Get the lead out: Parents confront PPS officials

Special school board meeting scheduled for Tuesday night

Bottles of water piled inside Creston School in Portland after lead was found in the drinking water at 2 schools, May 31, 2016 (KOIN)
Bottles of water piled inside Creston School in Portland after lead was found in the drinking water at 2 schools, May 31, 2016 (KOIN)

PORTLAND, Ore. (KOIN) – Students and staff at Portland Public Schools will be drinking bottled water starting this week, after high amounts of lead were found in water sources at two schools.

The school district announced last week that tests in March found elevated levels of lead in 14 of 92 water sources at Creston K-8 School and the Rose City Park School.

Some of the elevated lead levels found were 2 to 3 times higher than the district’s standard of 15 parts per billion. That is stricter than the EPA’s standard of 20 parts per billion.

The district says it will provide bottled drinking water for all district students and staff through the end of the school year, until schools can be tested this summer.

Superintendent Carole Smith will ask for an outside investigator to look into the district’s handling of the situation.

What parents are saying

Lisa Kensel, the president of the Parent-Teacher Club at Creston School, said it’s up to the district to make things right.

“The safety of the children when they are in this building is their responsibility,” Kensel told KOIN 6 News.

Parent Tobias Shea, whose son is enrolled at Creston, said “there is a root cause that should be addressed.” But he added the lead in the water wasn’t that much of a concern for their family “because Tyler always packs his own water.”

Free blood testing:
–Monday, June 6 4-6 p.m. at Rose City Park School
–Tuesday, June 7 4-8 p.m. at Creston School

The district apologized after allowing students and staff to drink the tainted water even after test results came back.

REQUEST 1 –
Reproduce the whole article on lead in Portland school drinking water, word for word.

DATA ROWS –
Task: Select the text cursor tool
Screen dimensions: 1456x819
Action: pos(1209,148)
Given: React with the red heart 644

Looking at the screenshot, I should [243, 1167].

REQUEST 2 –
Turn every line of the records above into a Markdown table with the columns Line No. and Record Text, skipping blank lines.

FULL OUTPUT 1 –
Get the lead out: Parents confront PPS officials

Special school board meeting scheduled for Tuesday night

Bottles of water piled inside Creston School in Portland after lead was found in the drinking water at 2 schools, May 31, 2016 (KOIN)
Bottles of water piled inside Creston School in Portland after lead was found in the drinking water at 2 schools, May 31, 2016 (KOIN)

PORTLAND, Ore. (KOIN) – Students and staff at Portland Public Schools will be drinking bottled water starting this week, after high amounts of lead were found in water sources at two schools.

The school district announced last week that tests in March found elevated levels of lead in 14 of 92 water sources at Creston K-8 School and the Rose City Park School.

Some of the elevated lead levels found were 2 to 3 times higher than the district’s standard of 15 parts per billion. That is stricter than the EPA’s standard of 20 parts per billion.

The district says it will provide bottled drinking water for all district students and staff through the end of the school year, until schools can be tested this summer.

Superintendent Carole Smith will ask for an outside investigator to look into the district’s handling of the situation.

What parents are saying

Lisa Kensel, the president of the Parent-Teacher Club at Creston School, said it’s up to the district to make things right.

“The safety of the children when they are in this building is their responsibility,” Kensel told KOIN 6 News.

Parent Tobias Shea, whose son is enrolled at Creston, said “there is a root cause that should be addressed.” But he added the lead in the water wasn’t that much of a concern for their family “because Tyler always packs his own water.”

Free blood testing:
–Monday, June 6 4-6 p.m. at Rose City Park School
–Tuesday, June 7 4-8 p.m. at Creston School

The district apologized after allowing students and staff to drink the tainted water even after test results came back.

FULL OUTPUT 2 –
| Line No. | Record Text |
|---|---|
| 1 | Task: Select the text cursor tool |
| 2 | Screen dimensions: 1456x819 |
| 3 | Action: pos(1209,148) |
| 4 | Given: React with the red heart 644 |
| 5 | Looking at the screenshot, I should [243, 1167]. |